Thursday 3 July 2008

PS: Bacteria Gardens - not as bad as it looks

Forgot to add that the wheelie bins (see below) were photographed after a night of gales; our admittedly rather squalid back lanes usually have neat rows of upright bins left permanently outside just to annoy the council, inviting would-be burglars to climb on them to test which yard contains a ferocious dog or a vulnerable-looking back door. The bins, also prone to being moved about by the wind or by footballing students, mostly sport heavily indented lids as a result, but there seems to be deep unspoken resistance to the idea of keeping this large green monstrosity inside the yard, especially if that's what our preachy council wants us to do. Civil disobedience in miniature.

When I first moved to Newcastle in 1977, I was horrified in a frankly snobbish sort of way to find that these back lanes were everywhere, all looking much the same, many still cobbled then, in poor repair, and matching the rather poky yards (many still with coalhouse and outside loo) that even the most well-heeled homes sported instead of back gardens. There have been many proposals submitted over the years to do something, anything, to improve the look of these back lanes, but nothing seems to be feasible; the most affordable means of obtaining a garden in this city would be to live in a council property. But then you probably wouldn't get a GP surgery or a dentist within daylight travelling distance. Even the street names, e.g. our own Bacteria Gardens, are a historical reference to the previous existence of allotments where our sober Edwardian homes now stand; evidently the concreting/tarmacing-over of our streets was well underway in 1900.

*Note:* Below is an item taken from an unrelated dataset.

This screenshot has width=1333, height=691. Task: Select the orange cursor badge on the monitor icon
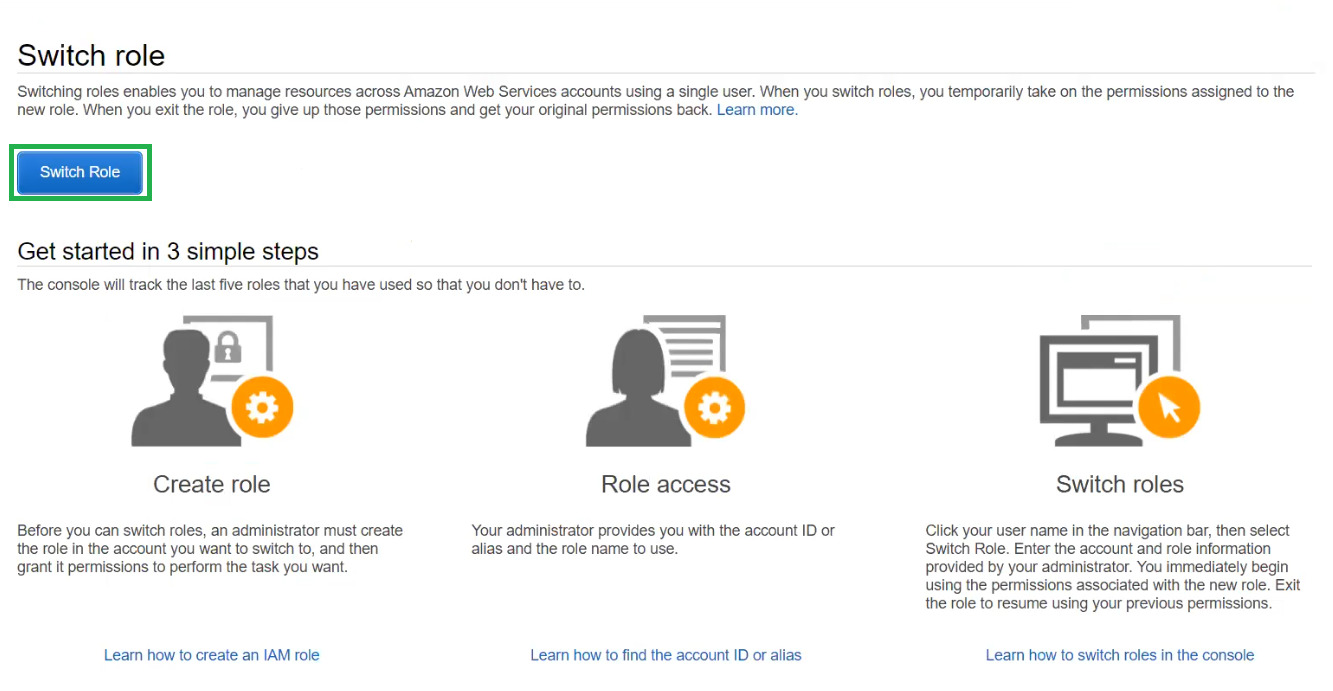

Despite all this, a short stroll up and down Bacteria Gardens in the evening can yield memorable sights: a large owl pausing on a chimney; a pair of pipistrelles hunting up and down the hydrangea outside my window; swallows shrieking and whirling over the rooftops; masonry bees and a solitary wasp, all building busily, and two years ago, a wonderful hummingbird hawkshead moth staking out the valerian that has become the street's most thuggish pavement-sprouting plant. Early mornings can reveal a fox trotting nimbly round the streets looking for handy fallen bins and last night's discarded fast food boxes. And, of course, the snails, the snails; they just love it round here, and demonstrate this by sheer force of numbers. What it would be like if we actually had real gardens is beyond imagining, but I bet the council would be writing new rules and regulations about them, and we would just as energetically ignore them.